━━ Records shown ━━
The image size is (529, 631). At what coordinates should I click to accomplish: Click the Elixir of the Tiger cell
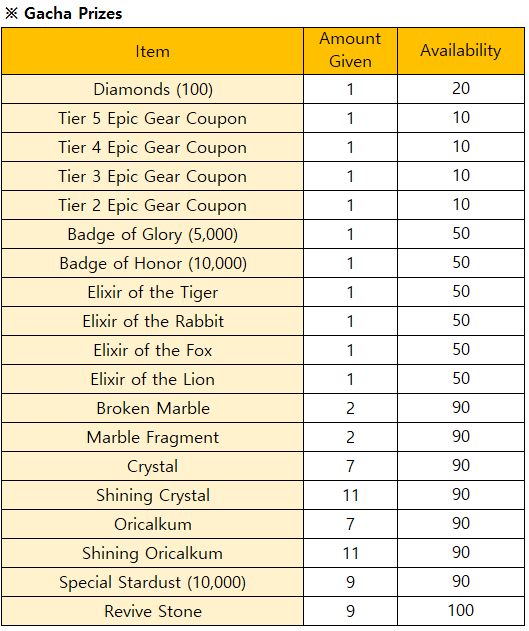152,292
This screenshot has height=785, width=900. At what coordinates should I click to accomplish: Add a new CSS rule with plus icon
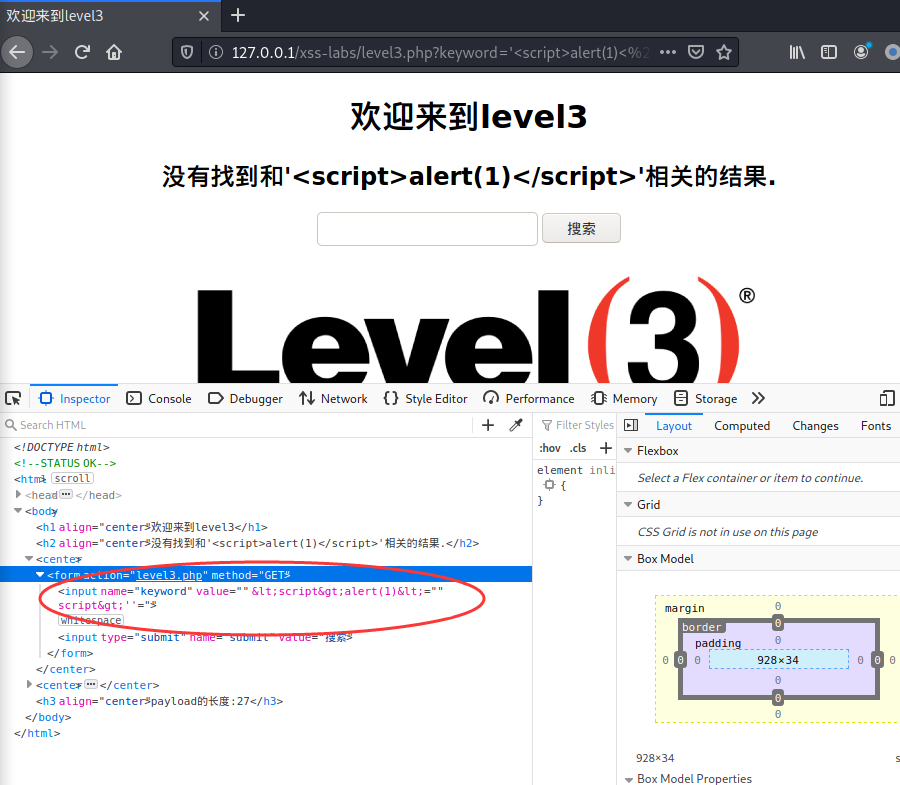[606, 447]
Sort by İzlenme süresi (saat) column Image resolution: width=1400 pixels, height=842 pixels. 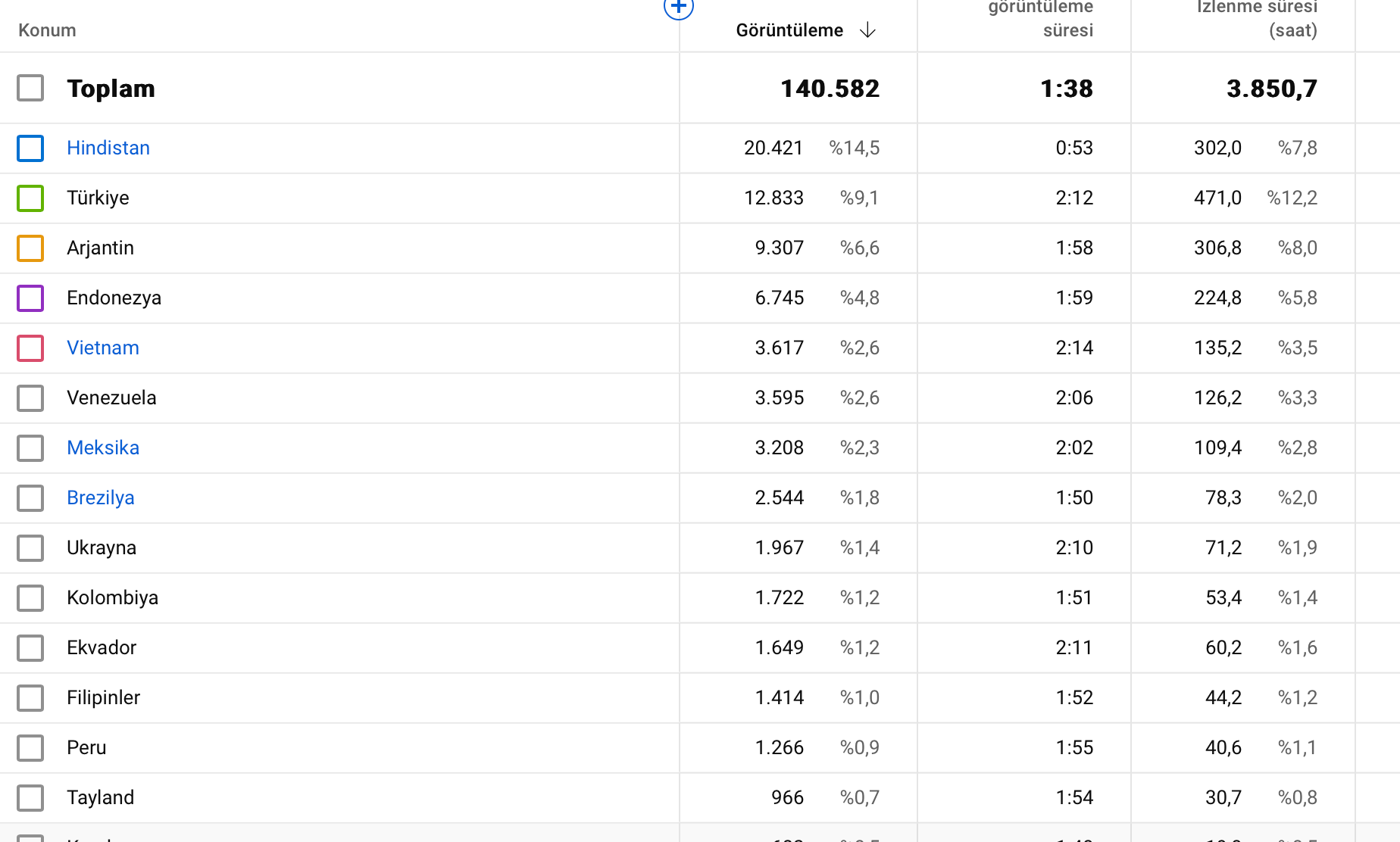click(x=1258, y=19)
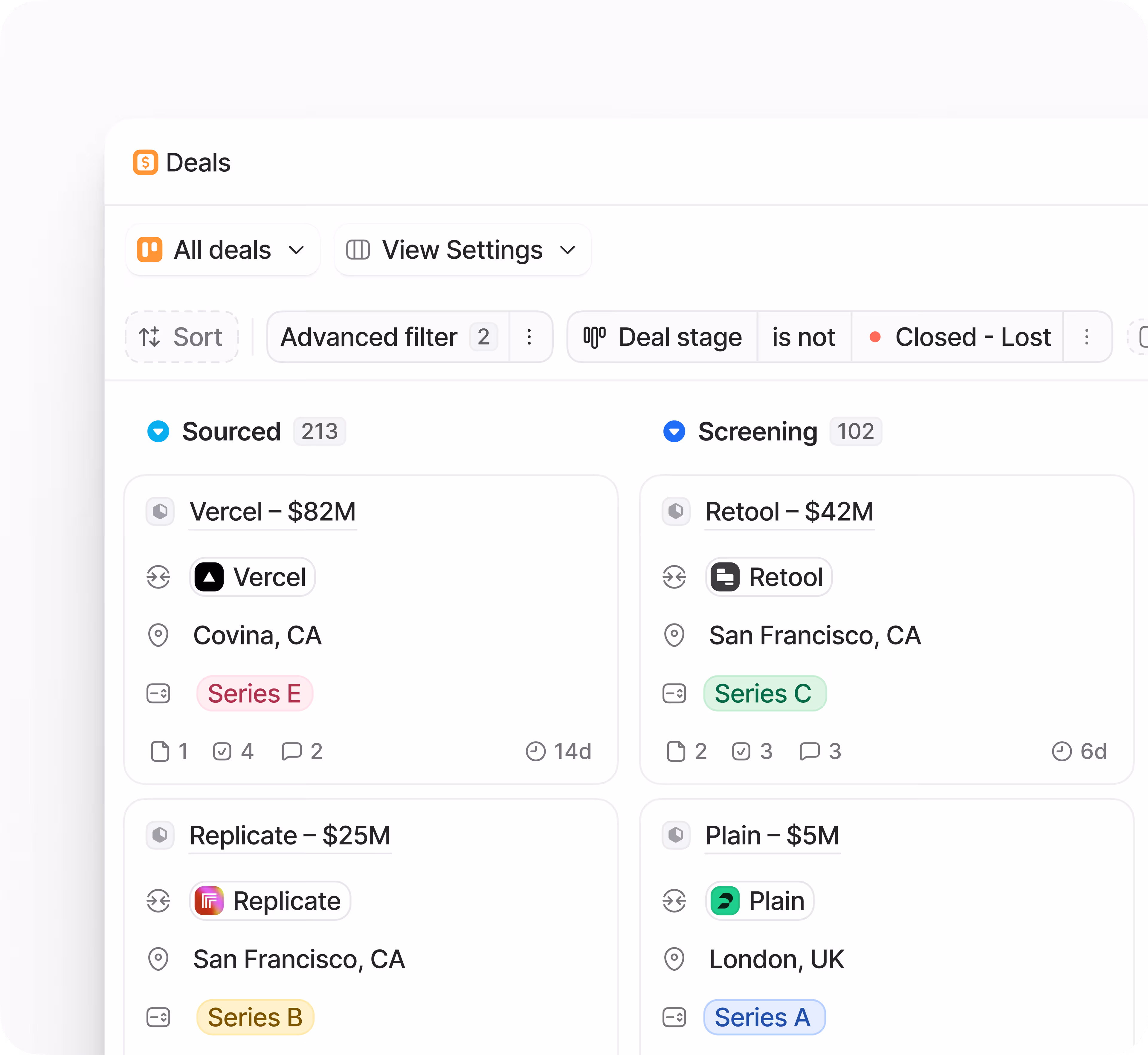This screenshot has width=1148, height=1055.
Task: Open the Vercel – $82M deal link
Action: pyautogui.click(x=273, y=512)
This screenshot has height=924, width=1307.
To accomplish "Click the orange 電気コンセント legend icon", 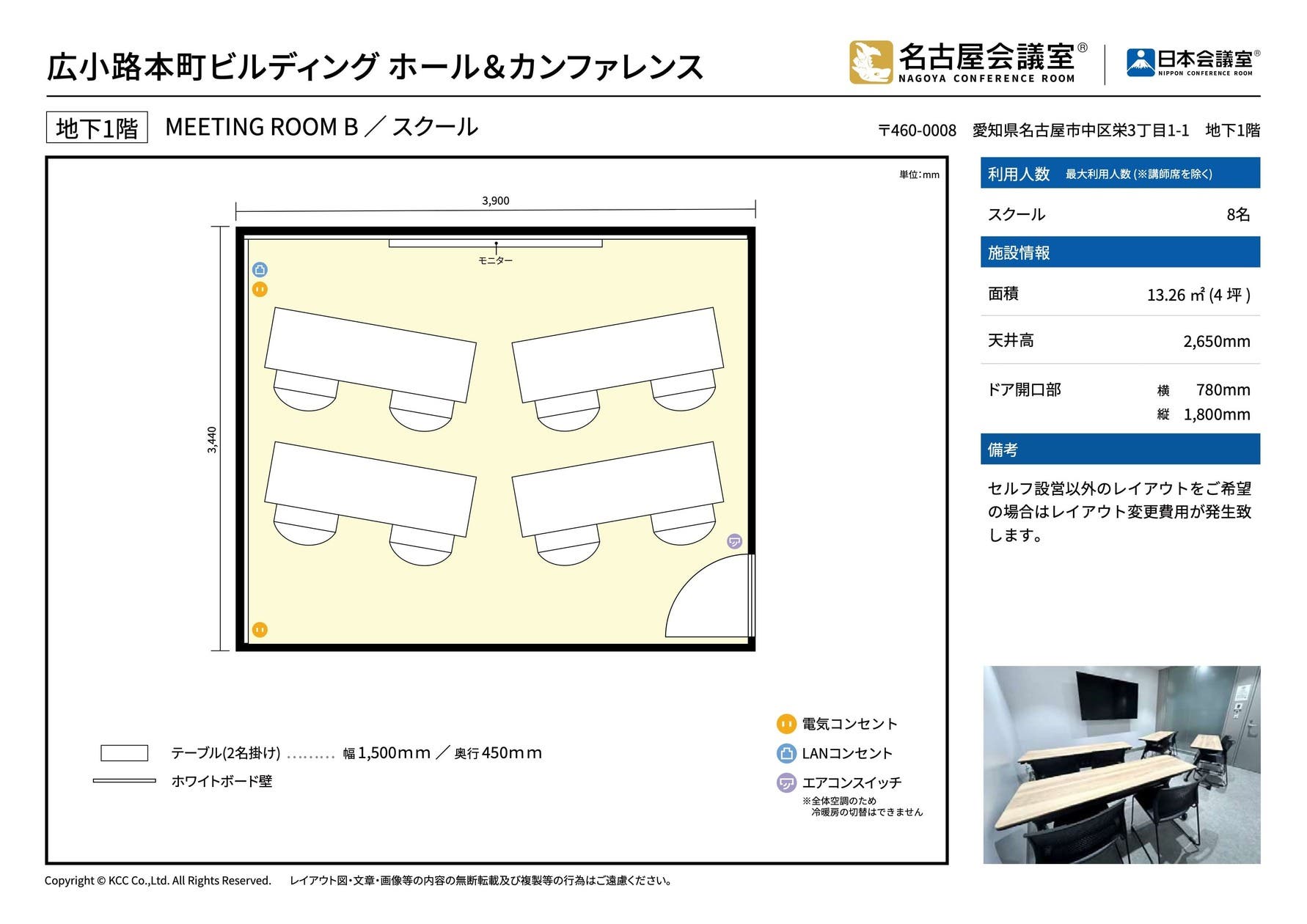I will (x=787, y=725).
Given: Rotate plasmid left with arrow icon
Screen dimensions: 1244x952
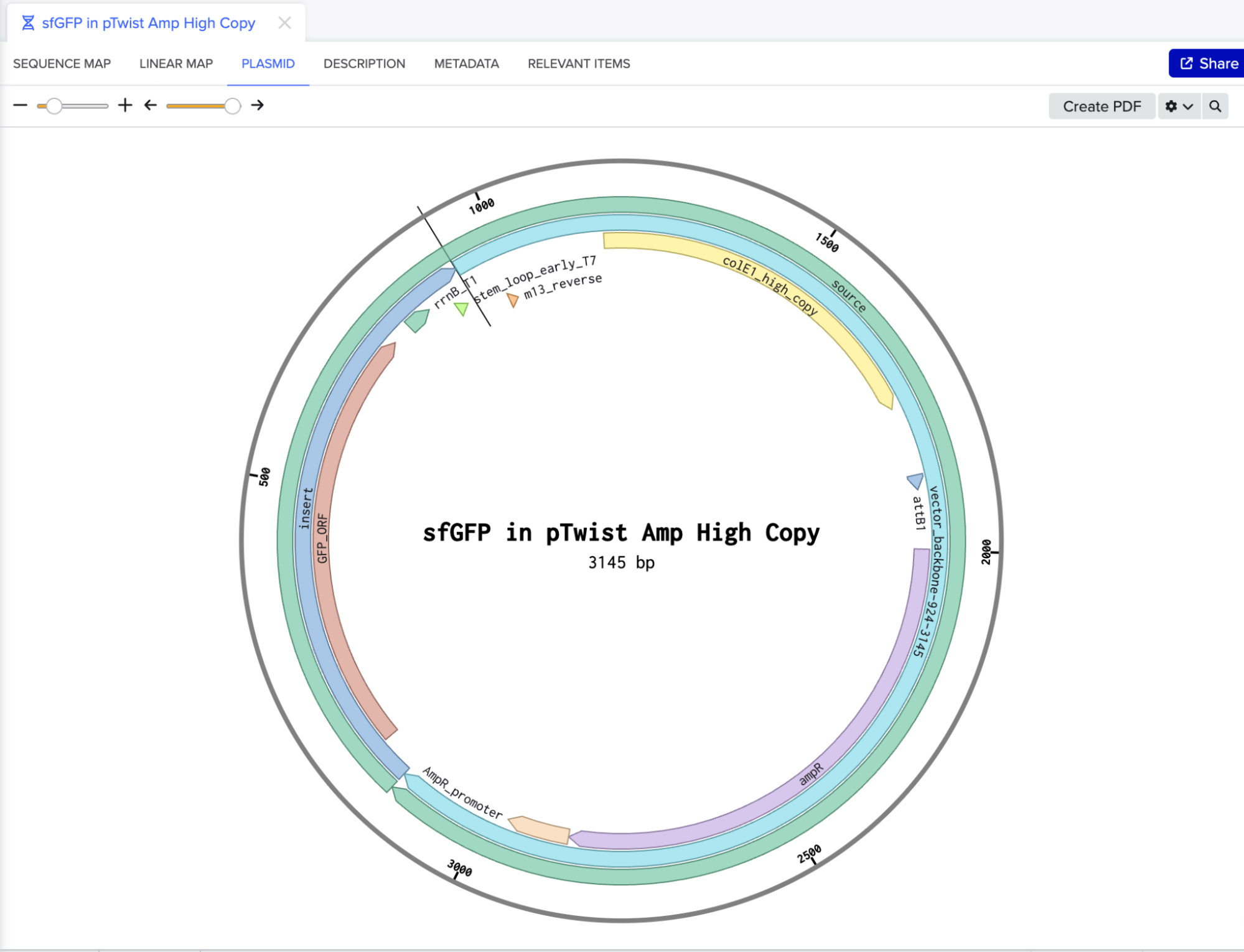Looking at the screenshot, I should pos(151,105).
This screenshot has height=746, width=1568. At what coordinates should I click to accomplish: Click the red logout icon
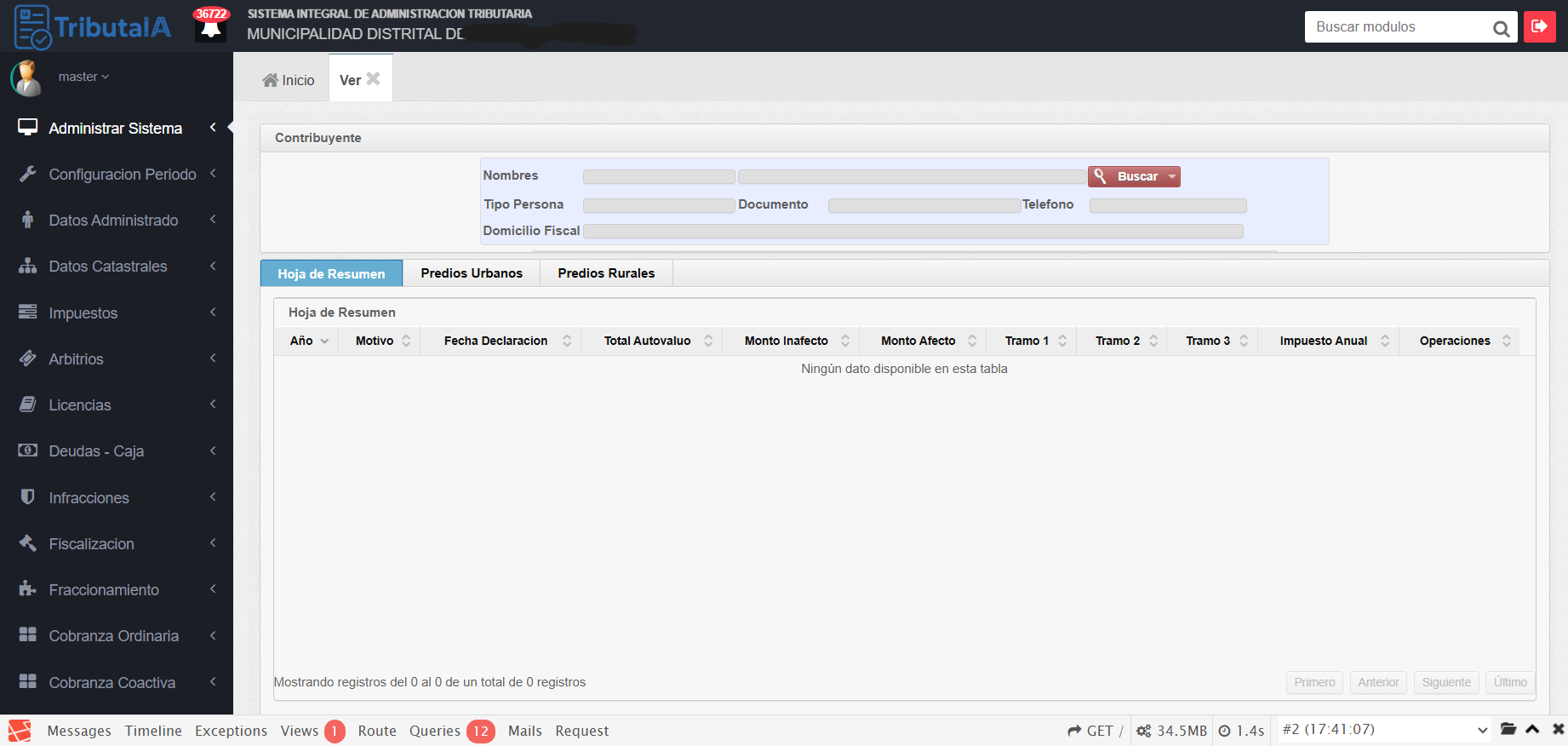click(x=1539, y=26)
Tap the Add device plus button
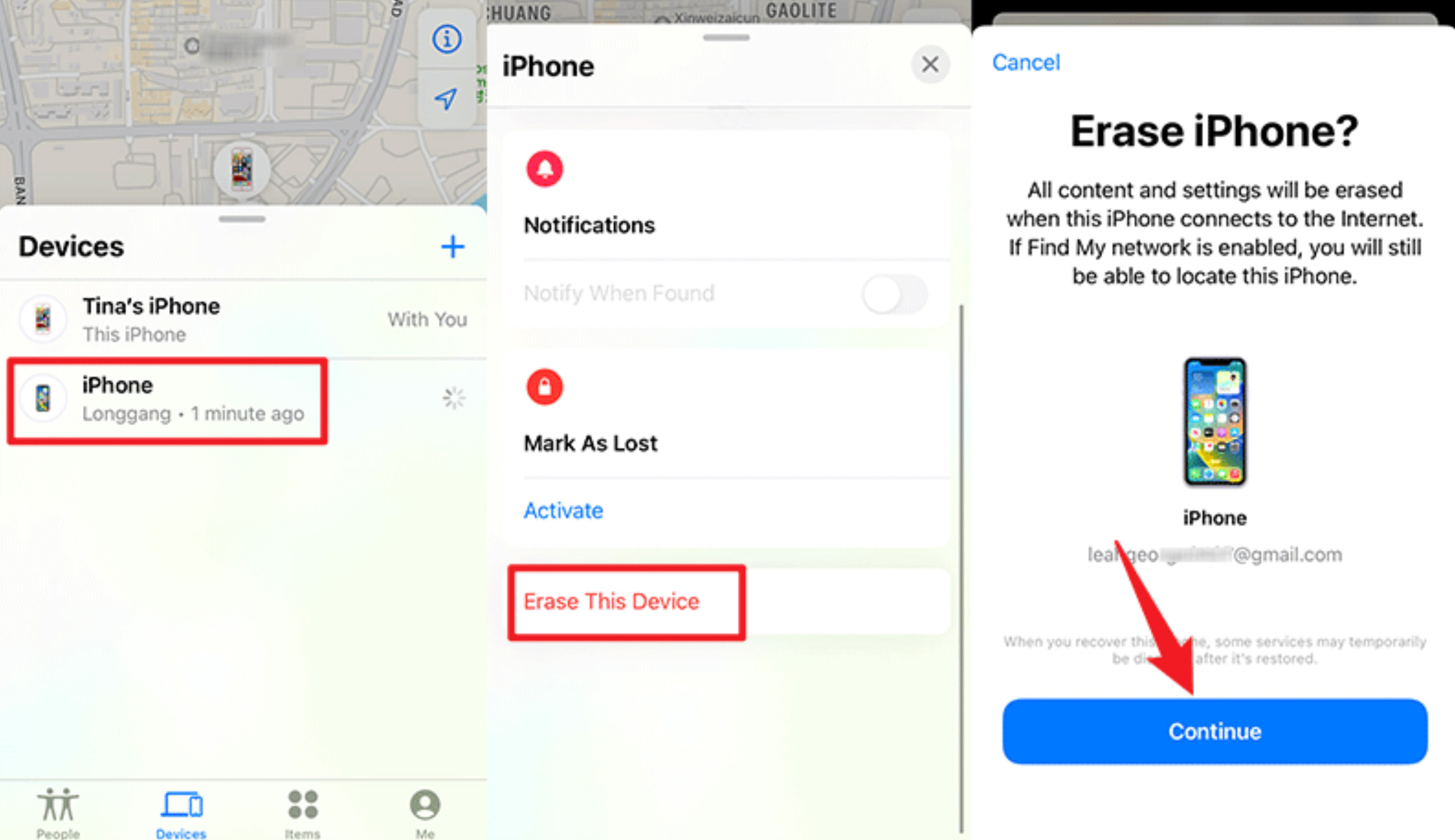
━━━
Reproduce the entries from the line containing "This screenshot has height=746, width=1568." through the end, word for word, leaving out the pictures.

This screenshot has height=746, width=1568. At what coordinates should I click to accomplish: Click the red logout icon
click(x=1539, y=26)
Tap the Add device plus button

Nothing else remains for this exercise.